• **Data for this task**
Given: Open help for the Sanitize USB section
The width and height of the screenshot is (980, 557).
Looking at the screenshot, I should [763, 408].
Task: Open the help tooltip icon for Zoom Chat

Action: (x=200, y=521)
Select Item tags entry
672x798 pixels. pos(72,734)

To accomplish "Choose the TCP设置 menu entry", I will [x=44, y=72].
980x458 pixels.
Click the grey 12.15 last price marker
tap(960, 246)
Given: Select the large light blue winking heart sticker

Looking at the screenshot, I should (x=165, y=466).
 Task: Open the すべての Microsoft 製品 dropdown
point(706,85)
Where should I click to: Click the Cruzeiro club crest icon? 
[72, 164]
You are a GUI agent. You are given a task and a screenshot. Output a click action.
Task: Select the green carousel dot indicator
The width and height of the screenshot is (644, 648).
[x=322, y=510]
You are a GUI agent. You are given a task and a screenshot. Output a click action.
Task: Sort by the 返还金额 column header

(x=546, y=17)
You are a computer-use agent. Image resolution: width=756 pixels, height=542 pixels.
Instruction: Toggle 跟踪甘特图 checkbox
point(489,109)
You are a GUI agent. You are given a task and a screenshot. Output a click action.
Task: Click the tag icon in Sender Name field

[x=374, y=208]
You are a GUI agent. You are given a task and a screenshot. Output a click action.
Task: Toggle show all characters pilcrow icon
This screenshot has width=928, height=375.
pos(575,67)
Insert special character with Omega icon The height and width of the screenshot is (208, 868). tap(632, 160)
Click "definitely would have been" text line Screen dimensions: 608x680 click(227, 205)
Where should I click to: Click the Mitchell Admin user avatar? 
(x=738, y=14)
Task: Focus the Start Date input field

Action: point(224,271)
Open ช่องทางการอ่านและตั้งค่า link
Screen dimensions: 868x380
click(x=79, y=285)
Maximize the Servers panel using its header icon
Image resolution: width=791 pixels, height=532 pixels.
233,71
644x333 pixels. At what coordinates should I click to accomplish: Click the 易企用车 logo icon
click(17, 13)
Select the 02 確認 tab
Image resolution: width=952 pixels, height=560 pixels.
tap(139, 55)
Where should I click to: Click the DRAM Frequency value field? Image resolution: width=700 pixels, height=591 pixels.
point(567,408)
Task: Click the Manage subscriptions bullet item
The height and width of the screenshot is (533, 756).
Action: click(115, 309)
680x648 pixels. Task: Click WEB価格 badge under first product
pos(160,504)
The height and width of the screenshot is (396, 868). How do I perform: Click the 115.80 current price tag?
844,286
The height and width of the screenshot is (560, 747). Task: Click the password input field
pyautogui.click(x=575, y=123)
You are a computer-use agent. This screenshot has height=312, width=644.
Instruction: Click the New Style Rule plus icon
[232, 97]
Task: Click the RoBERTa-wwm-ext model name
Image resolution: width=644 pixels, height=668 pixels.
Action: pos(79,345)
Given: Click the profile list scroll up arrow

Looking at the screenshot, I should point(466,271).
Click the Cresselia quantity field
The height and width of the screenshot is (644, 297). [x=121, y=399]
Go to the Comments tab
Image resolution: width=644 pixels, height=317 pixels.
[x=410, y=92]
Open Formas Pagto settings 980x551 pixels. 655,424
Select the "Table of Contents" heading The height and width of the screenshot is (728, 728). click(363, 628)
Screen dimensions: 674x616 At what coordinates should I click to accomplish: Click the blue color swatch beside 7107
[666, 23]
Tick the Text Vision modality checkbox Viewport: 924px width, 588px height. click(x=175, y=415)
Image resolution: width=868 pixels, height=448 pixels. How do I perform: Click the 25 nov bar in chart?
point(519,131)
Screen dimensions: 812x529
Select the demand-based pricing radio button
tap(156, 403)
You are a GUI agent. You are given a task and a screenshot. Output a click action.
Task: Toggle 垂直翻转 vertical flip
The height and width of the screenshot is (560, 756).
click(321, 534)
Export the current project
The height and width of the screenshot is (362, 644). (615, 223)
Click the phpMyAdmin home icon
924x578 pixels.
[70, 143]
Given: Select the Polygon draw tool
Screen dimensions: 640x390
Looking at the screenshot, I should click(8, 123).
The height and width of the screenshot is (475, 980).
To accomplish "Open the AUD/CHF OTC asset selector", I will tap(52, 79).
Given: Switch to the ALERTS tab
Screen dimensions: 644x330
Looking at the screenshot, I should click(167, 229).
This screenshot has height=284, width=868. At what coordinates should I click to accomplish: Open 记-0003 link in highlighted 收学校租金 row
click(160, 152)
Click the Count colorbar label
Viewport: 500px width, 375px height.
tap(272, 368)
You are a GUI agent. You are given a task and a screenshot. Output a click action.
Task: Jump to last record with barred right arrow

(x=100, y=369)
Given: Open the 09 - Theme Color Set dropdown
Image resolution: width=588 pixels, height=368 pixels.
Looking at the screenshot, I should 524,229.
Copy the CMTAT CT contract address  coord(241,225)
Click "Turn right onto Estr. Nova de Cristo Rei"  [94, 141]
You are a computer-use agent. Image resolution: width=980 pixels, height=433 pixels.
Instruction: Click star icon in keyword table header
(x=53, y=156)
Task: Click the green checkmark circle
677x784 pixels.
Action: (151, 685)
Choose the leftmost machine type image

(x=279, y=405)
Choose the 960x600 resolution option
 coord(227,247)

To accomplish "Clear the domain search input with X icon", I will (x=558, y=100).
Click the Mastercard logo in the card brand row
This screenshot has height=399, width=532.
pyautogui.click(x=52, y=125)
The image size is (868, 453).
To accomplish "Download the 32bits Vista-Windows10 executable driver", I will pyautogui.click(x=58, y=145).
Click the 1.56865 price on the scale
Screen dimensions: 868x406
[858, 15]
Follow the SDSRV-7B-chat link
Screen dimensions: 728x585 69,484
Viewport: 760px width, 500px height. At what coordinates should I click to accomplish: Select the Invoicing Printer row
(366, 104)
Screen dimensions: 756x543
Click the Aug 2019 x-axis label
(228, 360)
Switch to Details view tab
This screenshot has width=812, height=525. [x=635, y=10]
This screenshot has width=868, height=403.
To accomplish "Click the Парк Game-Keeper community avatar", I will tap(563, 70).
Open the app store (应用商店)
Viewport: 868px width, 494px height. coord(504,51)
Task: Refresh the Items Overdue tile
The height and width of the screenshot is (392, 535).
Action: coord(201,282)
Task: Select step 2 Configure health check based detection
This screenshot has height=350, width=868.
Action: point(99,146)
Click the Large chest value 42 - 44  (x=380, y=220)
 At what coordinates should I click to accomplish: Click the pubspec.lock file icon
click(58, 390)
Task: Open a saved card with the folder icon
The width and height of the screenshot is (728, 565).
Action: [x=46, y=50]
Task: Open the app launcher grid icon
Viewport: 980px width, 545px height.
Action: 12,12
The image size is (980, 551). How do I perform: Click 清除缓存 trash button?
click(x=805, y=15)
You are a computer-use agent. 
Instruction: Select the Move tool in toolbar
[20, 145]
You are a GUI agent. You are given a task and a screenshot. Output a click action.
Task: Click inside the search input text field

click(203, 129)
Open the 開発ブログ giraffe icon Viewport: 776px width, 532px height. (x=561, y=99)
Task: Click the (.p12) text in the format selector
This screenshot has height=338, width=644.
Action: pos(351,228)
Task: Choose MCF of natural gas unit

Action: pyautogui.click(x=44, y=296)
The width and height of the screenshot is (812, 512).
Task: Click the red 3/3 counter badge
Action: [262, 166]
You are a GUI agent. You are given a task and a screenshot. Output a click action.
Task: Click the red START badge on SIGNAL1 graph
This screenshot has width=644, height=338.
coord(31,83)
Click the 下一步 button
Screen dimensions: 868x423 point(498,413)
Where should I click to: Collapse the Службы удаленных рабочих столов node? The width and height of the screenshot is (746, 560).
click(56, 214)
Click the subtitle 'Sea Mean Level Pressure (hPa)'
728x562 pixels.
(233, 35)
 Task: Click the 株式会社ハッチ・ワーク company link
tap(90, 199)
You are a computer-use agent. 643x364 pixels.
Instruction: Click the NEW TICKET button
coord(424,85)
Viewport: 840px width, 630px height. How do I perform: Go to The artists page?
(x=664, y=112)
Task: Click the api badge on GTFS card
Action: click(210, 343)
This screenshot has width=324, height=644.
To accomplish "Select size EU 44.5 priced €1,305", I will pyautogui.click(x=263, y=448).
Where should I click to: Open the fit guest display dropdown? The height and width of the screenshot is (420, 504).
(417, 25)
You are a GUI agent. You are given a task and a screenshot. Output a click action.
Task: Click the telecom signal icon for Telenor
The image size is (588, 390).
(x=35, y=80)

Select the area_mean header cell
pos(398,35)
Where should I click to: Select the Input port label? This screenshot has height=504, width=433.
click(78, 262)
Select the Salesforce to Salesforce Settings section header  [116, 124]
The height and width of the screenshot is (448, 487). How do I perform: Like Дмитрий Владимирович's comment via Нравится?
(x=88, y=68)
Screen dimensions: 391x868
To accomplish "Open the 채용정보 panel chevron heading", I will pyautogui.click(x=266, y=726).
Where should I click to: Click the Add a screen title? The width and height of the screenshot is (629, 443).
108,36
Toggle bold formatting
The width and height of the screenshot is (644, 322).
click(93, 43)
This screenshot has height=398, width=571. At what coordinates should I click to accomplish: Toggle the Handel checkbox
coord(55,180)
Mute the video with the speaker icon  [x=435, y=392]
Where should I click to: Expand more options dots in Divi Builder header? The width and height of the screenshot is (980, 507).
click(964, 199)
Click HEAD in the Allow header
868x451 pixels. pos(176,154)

• **What you will do**
Scan the preceding records line by line, and state how many lines contain "heading". Nothing else belongs in the answer.

• **Exercise response**
2